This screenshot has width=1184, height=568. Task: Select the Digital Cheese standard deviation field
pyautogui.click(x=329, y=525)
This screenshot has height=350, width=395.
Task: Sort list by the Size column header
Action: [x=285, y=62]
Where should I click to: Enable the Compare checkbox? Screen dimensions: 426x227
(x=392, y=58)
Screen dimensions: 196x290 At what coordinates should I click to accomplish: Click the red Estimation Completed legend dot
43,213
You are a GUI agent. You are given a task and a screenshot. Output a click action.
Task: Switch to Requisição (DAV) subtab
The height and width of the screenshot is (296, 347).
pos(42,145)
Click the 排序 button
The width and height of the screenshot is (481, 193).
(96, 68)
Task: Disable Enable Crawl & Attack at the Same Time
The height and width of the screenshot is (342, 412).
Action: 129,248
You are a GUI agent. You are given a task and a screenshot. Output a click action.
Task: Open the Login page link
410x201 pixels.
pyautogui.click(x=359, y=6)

==

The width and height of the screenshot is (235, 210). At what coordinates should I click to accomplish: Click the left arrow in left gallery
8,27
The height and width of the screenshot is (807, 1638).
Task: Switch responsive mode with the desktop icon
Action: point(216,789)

→ EXERCISE INSTRUCTIONS: From the records above, reproduce exactly the lines from the one with "This screenshot has width=1184, height=568." to the one with "Task: Open the Login page link", both included, and no others.

→ OUTPUT OF THE TASK:
This screenshot has width=1184, height=568. Task: Select the Digital Cheese standard deviation field
pyautogui.click(x=329, y=525)
This screenshot has height=350, width=395.
Task: Sort list by the Size column header
Action: [x=285, y=62]
Where should I click to: Enable the Compare checkbox? Screen dimensions: 426x227
(x=392, y=58)
Screen dimensions: 196x290 At what coordinates should I click to accomplish: Click the red Estimation Completed legend dot
43,213
You are a GUI agent. You are given a task and a screenshot. Output a click action.
Task: Switch to Requisição (DAV) subtab
The height and width of the screenshot is (296, 347).
pos(42,145)
Click the 排序 button
The width and height of the screenshot is (481, 193).
(96, 68)
Task: Disable Enable Crawl & Attack at the Same Time
The height and width of the screenshot is (342, 412).
Action: 129,248
You are a GUI agent. You are given a task and a screenshot. Output a click action.
Task: Open the Login page link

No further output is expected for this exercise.